En cualquier caso, ya no angustia, y si perturba lo hace entre dos telediarios, una vez que otra noticia entierra la anterior. Hoy nadie es un monstruo ni aunque se suicide. Incluso se hace posible al servicio del Estado, como superhéroes (mujeres y hombres… y pronto seguramente homosexuales) que salen disfrazados y enmascarados para defender la sociedad, guardianes de las buenas costumbres o pregoneros de una impoluta moral futura lo que les granjea reconocimiento y cariño masivos, lo que los monstruos precedentes no consiguieron jamás.

¿Pero qué hicieron para ello? Diría que claudicar como monstruos, es decir, haciéndose útiles, provechosos, necesarios para conservar la sociedad definitivamente gatopardista, que prefiere las redistribuciones al peligro de los cambios… en realidad nada nuevo. Una sociedad que les ha aplicado el truco general: la profesionalización que santifica, que hace de guardianes, verdugos, sicarios y soldados necesidades sociales que justifican su monstruosidad; que otorga dignidad a los personajes de su circo. Dejando para lo más precisamente primitivo y animal que hagan de malos, como Gotzila, el Alien o la masa-zombi por lo que serán implacablemente destruidos.

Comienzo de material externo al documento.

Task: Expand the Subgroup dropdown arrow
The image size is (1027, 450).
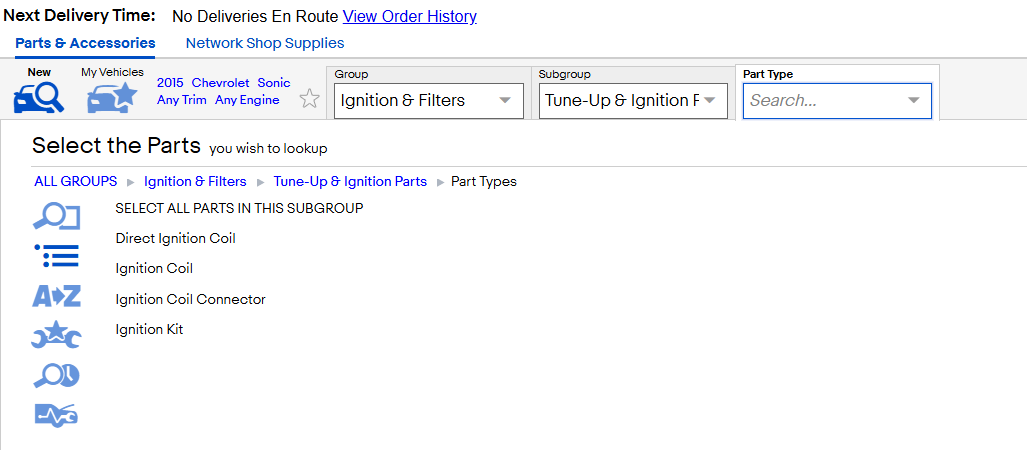Action: (x=709, y=100)
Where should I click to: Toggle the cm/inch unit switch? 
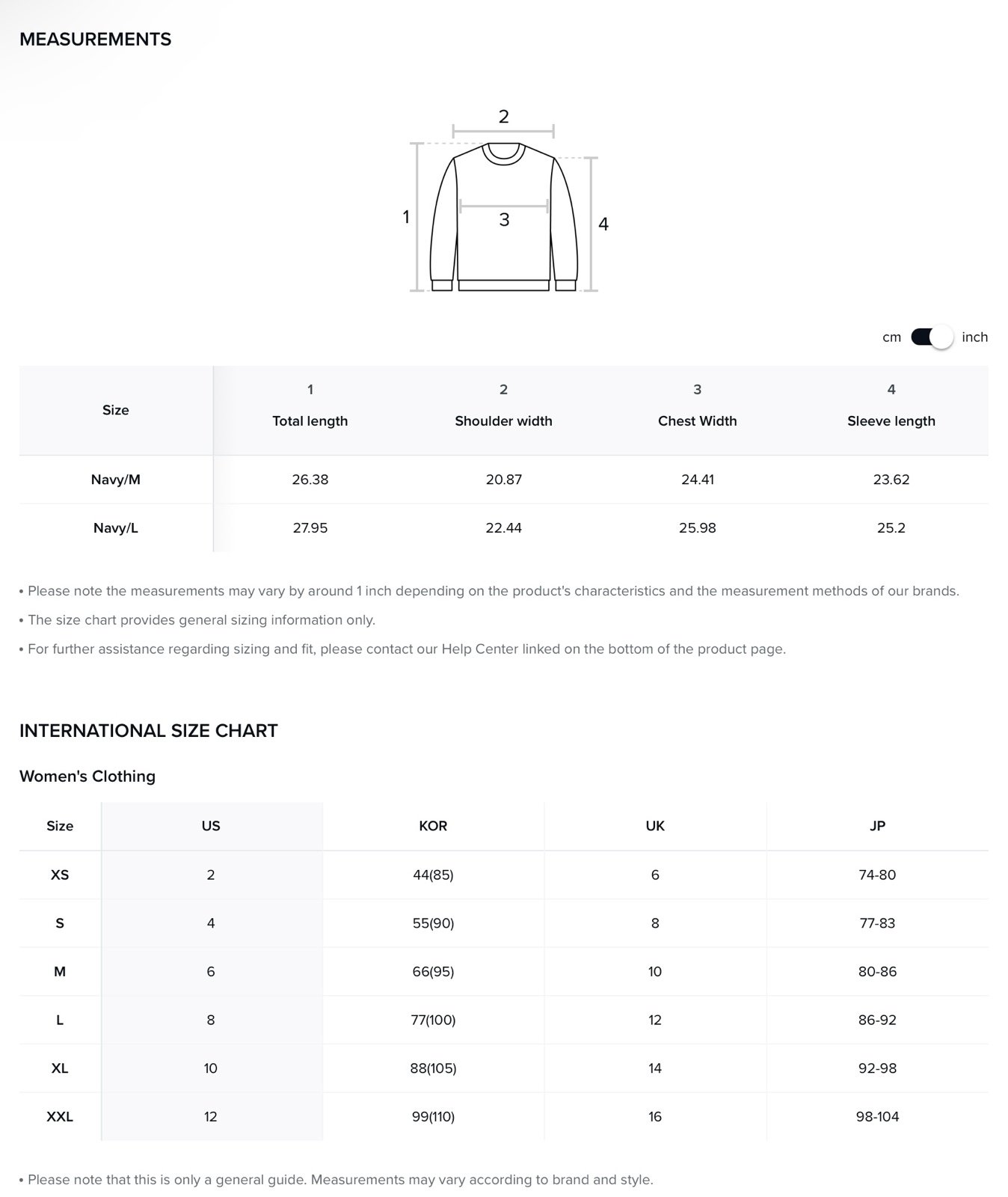point(932,337)
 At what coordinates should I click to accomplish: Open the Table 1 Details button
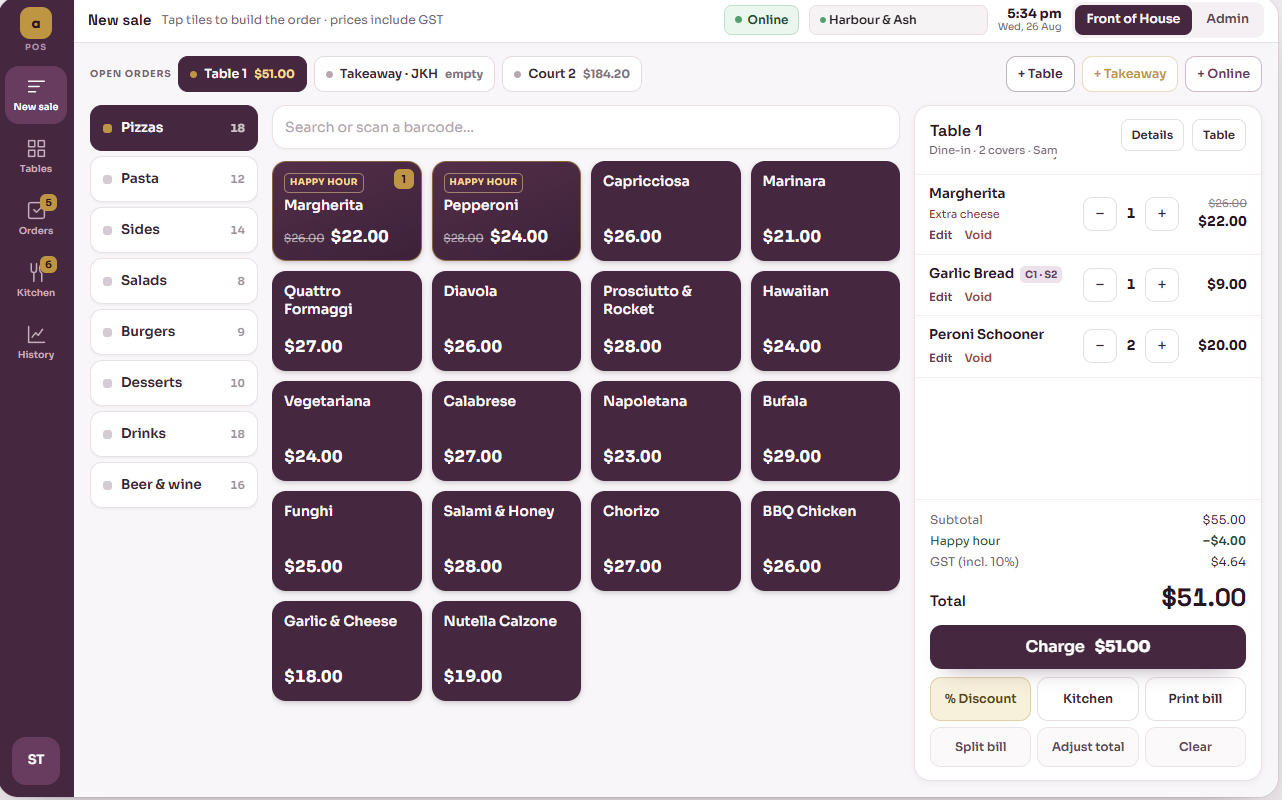(x=1152, y=135)
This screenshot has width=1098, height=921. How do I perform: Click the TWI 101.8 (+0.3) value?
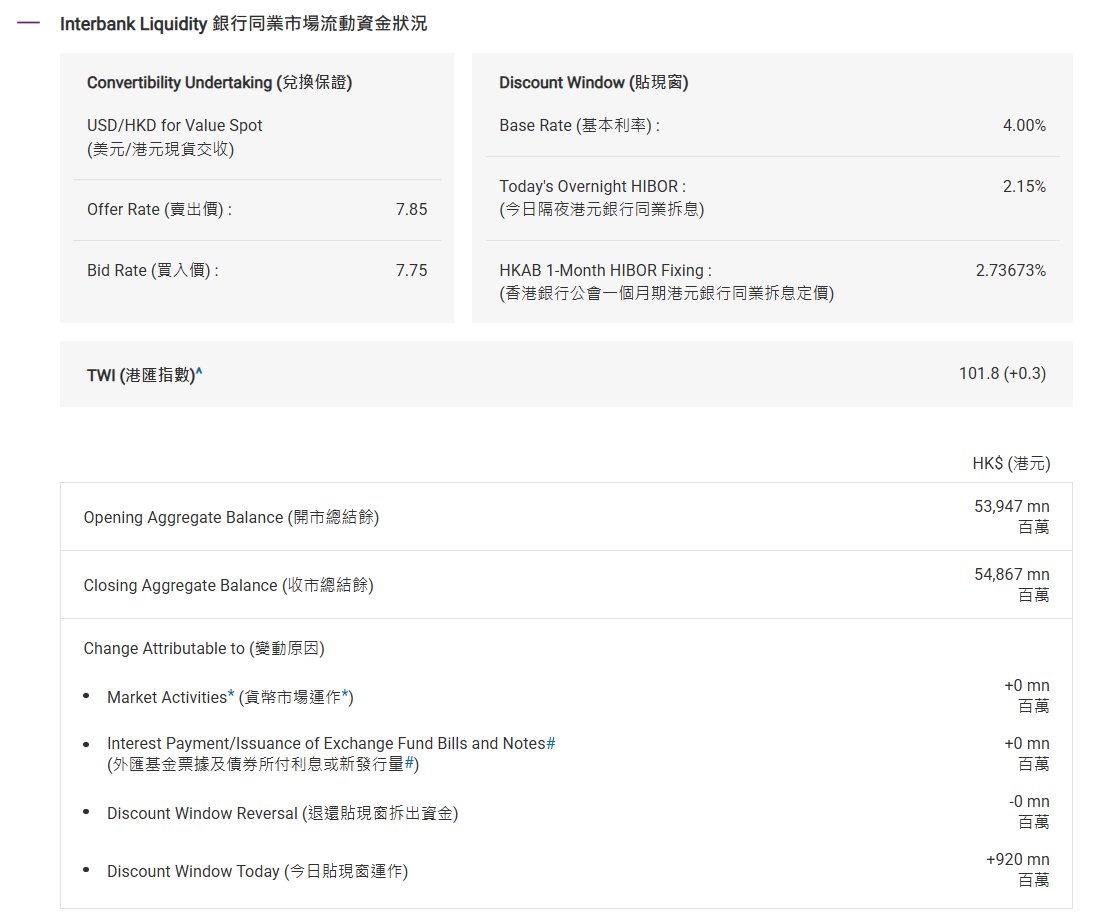(1002, 373)
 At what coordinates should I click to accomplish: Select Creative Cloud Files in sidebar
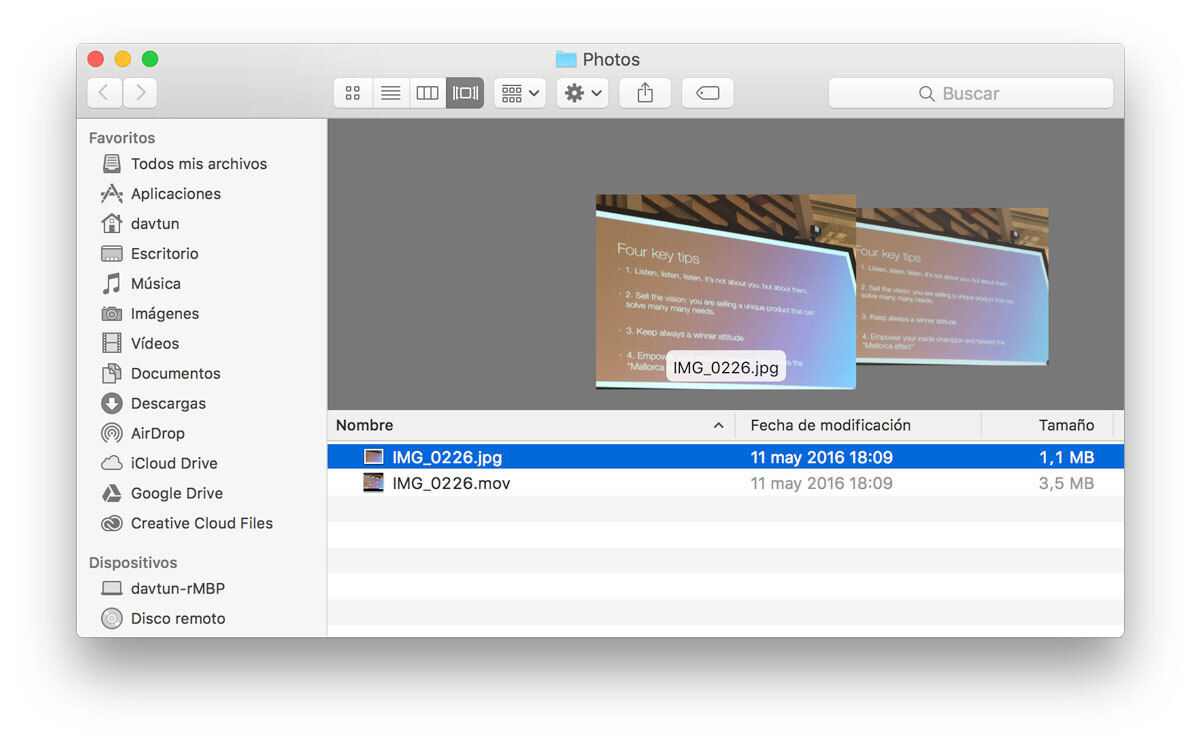click(x=201, y=523)
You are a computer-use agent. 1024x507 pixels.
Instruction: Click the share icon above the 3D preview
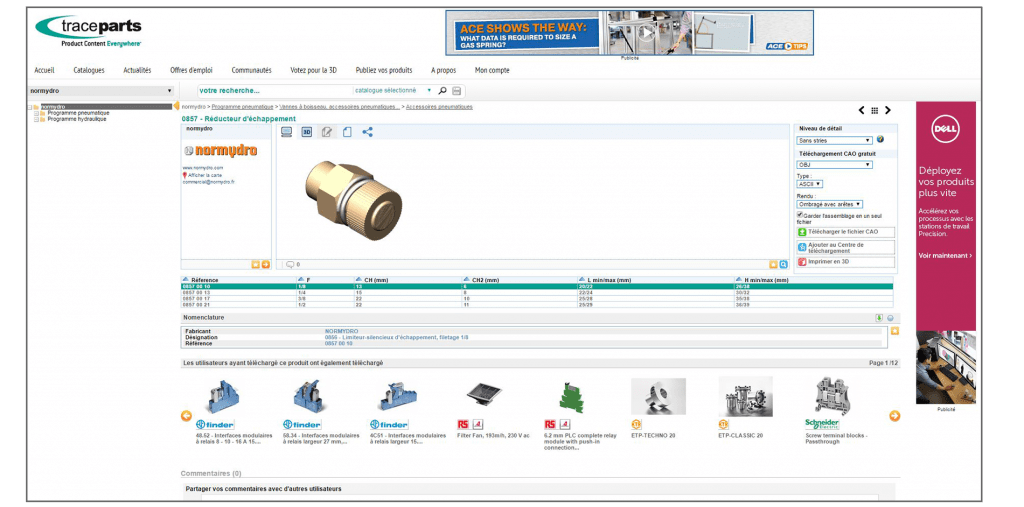point(367,132)
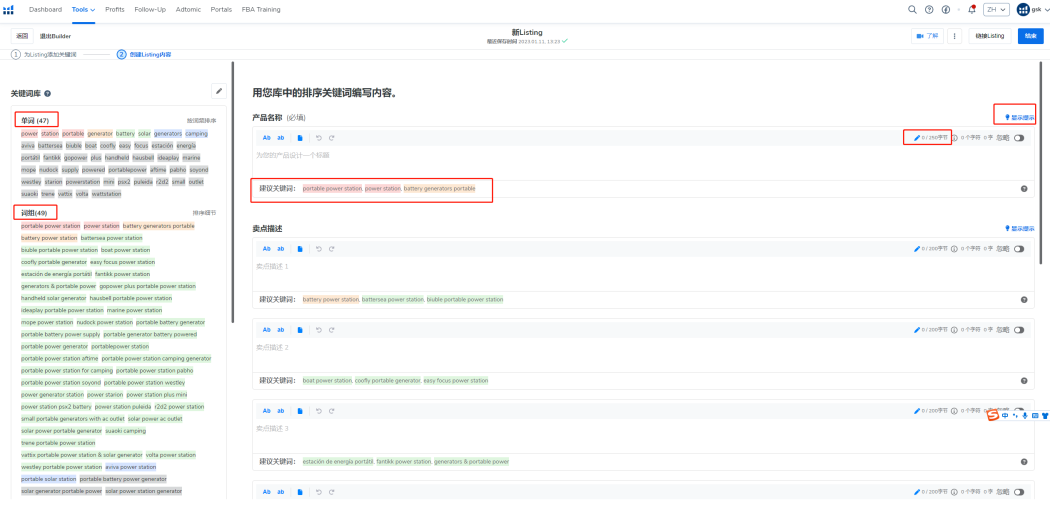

Pero no hace falta bajar hasta los comics para encontrar esa metamorfosis que exhibe sólo la piel del monstruo, el disfraz, y no su significación conflictiva. Una metamorfosis, en fin, creo inseparable del proceso de industrialización de la cultura del que la intelectualidad teatraliza la queja de otros tiempos o lisa y llanamente la reprime aceptando encontrar su lugar… «en los equipos» y «empresas» (Heidegger dixit), es decir, en el escenario del mundo.

Vaya pues por los monstruos de antaño, en su recuerdo, este breve discursillo fúnebre.

(Versión corregida de la ponencia que presenté en el II Congreso Internacional de Literatura Fantástica celebrado en Barcelona entre el 10 y el 12 de noviembre, organizado por el Grupo de Estudios de lo Fantástico, y dedicado a «Las mil caras del monstruo».)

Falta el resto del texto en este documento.